The University of Prince Edward Island Faculty Association is calling for greater transparency and consultation following news of the sudden departure of University President Alaa Abd-El-Aziz.
Citing health concerns, Abd-El-Aziz stepped down in December after the Board of Governors launched a third-party investigation into allegations against him involving “workplace misconduct”. In 2013, the University reached settlements with two employees who had filed sexual harassment complaints involving Abd-ElAziz with the provincial human rights commission. Despite this, his term as President was renewed in 2015 and again the fall of 2021.
“We have a culture of secrecy and a lack of transparency at our institution,” said Michael Arfken, president of UPEIFA. “This affects nearly everything that happens on campus and, over time, creates difficult situations that are demoralizing — and creates an environment in which people are less likely to raise uncomfortable issues.”
“One person’s departure is not going to solve [the problems] — [they] are embedded in all areas of academic life and have negatively impacted the quality of education at UPEI,” said Arfken.
A CBC News investigation this past fall confirmed that the 2013 settlements following the complaints to the P.E.I. Human Rights Commission had involved the use of non-disclosure agreements, in which employees agree to remain silent about issues in return for compensation.
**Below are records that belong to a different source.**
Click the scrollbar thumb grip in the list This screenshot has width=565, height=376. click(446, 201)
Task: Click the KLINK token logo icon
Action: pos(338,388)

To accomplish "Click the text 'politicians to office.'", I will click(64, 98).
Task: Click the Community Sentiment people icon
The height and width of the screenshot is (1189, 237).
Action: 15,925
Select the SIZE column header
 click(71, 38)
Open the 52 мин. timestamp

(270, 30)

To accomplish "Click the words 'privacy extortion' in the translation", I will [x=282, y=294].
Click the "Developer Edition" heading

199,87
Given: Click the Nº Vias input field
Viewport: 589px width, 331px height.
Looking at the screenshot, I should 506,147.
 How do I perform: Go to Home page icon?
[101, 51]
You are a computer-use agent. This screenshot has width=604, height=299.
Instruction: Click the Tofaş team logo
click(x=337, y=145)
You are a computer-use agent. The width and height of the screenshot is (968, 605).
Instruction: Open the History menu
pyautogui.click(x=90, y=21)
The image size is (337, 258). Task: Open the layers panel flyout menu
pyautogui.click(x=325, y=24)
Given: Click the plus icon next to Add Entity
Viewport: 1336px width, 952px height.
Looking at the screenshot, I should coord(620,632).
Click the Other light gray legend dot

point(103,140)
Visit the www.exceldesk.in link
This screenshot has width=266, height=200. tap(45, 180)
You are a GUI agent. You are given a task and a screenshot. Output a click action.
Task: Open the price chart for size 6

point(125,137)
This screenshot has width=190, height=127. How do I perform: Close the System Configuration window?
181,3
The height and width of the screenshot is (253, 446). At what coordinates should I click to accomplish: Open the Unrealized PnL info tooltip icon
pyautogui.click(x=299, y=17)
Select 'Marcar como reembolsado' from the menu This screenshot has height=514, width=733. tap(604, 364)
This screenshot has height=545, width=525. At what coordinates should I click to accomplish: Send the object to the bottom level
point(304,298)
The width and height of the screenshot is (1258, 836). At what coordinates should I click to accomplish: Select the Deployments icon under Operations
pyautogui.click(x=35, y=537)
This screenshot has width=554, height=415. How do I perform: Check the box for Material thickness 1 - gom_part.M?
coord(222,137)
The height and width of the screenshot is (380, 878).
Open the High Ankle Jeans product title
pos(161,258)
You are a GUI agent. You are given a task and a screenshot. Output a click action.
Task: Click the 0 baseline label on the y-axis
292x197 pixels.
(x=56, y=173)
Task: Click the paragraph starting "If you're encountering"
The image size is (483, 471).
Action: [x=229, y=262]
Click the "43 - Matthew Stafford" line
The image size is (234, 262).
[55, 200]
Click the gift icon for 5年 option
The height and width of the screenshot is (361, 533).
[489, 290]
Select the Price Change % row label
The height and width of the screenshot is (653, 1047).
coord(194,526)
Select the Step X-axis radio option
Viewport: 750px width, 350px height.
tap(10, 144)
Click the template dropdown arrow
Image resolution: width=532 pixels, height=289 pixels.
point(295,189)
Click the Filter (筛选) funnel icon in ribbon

Arfken says the UPEIFA is pushing for the Board’s investigation to broaden its scope to include an examination of governance at the university so that academic staff and students have a greater role in decision-making.
“To be working in a place where voices are being suppressed is disheartening,” said Arfken. “We are teaching students to speak truth to power and find their voices. Ultimately, we are looking for a way to help everyone on this campus find their voice.”